▸ **TASK DESCRIPTION**: Transcribe verbatim everything from the line containing "Click the user profile avatar" down to the line containing "Action: click(934, 22)", both included, and nothing else from the data.

▸ **GIVEN DATA**:
★ ★ ★ ★

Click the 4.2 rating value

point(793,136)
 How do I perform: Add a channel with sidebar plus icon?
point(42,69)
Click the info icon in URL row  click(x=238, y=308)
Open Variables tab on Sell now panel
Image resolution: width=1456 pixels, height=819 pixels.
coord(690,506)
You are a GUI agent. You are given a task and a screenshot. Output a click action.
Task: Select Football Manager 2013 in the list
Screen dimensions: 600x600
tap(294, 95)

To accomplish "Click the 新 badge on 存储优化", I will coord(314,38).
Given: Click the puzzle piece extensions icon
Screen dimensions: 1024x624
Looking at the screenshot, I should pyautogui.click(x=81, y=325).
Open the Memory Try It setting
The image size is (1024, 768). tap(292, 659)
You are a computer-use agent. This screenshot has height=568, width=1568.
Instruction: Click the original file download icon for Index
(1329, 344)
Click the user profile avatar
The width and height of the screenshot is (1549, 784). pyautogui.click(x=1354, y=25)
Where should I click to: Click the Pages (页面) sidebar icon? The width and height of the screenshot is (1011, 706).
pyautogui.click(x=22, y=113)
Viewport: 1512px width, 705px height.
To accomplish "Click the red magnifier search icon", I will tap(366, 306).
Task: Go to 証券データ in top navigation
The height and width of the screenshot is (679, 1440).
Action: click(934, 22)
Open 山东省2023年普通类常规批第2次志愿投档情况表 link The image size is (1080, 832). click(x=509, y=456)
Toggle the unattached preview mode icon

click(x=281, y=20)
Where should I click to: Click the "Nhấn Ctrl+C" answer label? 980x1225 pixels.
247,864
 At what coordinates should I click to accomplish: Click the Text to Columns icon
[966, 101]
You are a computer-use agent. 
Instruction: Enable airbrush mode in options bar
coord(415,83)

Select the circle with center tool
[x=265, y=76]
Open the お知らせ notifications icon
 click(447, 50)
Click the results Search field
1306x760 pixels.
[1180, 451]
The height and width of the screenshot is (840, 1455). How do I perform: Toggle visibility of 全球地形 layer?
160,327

★ ★ ★ ★

▸ **SOLUTION FOR THIS PROBLEM**:
Click the user profile avatar
The width and height of the screenshot is (1549, 784). pyautogui.click(x=1354, y=25)
Where should I click to: Click the Pages (页面) sidebar icon? The width and height of the screenshot is (1011, 706).
pyautogui.click(x=22, y=113)
Viewport: 1512px width, 705px height.
To accomplish "Click the red magnifier search icon", I will tap(366, 306).
Task: Go to 証券データ in top navigation
The height and width of the screenshot is (679, 1440).
Action: click(934, 22)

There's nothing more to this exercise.